According to medical experts, esophageal cancer is increasing in Pakistan, and quitting smoking and alcohol, eating a balanced diet rich in fruits and vegetables, exercising, and receiving appropriate treatment for gastric acidity can all help to prevent the disease. This cancer type is the world’s fourth leading cause of death. This cancer used to affect the aged, however due to the increased usage of betel leaf and gutka, it is increasingly spreading among the youth.
In partnership with the Surgical Unit of the Civil Hospital, an awareness session on esophageal cancer was held in the Moin Auditorium of Dow Medical College. Dr. Najib Nematullah, Dr. Irfan Dawoodi, and Prof. Sajida Qureshi, all oncologists, spoke to the gathering.
Dr. Najib Nematullah stated that esophageal cancer fatalities accounted for 5.5 percent of total cancer deaths in 2020, while the rate of this cancer is 3.1 percent.

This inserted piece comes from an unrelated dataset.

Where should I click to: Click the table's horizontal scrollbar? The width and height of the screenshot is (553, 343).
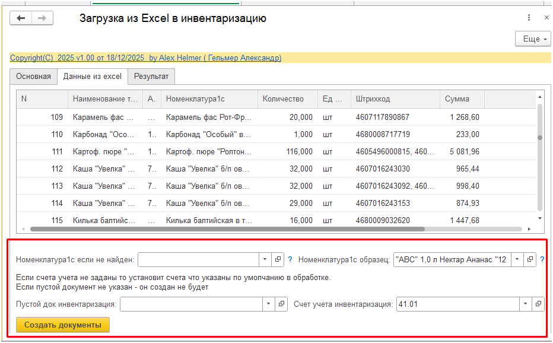[225, 228]
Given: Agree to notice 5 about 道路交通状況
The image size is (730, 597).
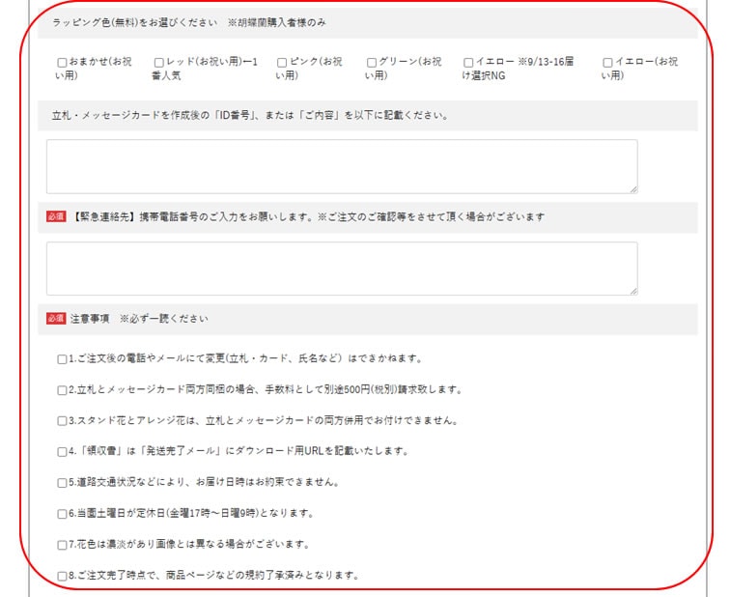Looking at the screenshot, I should point(63,482).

Read more: Types of Cancers Prevailing in Pakistan
According to Dr. Saad Khalid Niaz, there is presently no test for early detection of esophageal cancer; however, artificial intelligence technologies are being utilized, therefore it is vital to pay attention to its diagnosis in conjunction with other symptoms.
“Most individuals have misunderstandings about biopsy,” he continued, “but if they have misconceptions about endoscopy, these assumptions and misconceptions are a barrier to treatment.”
The signs of this disease, according to Dr. Sajida Qureshi, include trouble swallowing food, irregular weight loss, sore throat, and food recurrence.
He went on to say that the risk of esophageal cancer in Karachi is 6.8% for men and 5.3 percent for women. The Dow University-run Civil Hospital Karachi’s surgical unit is the only place in Pakistan where esophageal cancer can be diagnosed and treated for free. There is a way to get rid of it.
Prof. Muhammad Saeed Qureshi believes that there is a need to expand esophageal cancer treatment centers at the government level, build endoscopic units, and raise cancer awareness in its initial stages using digital media. In order to diagnose, taluka hospitals must engage specialists in various diseases and train a significant number of young doctors in the field of gastroenterology.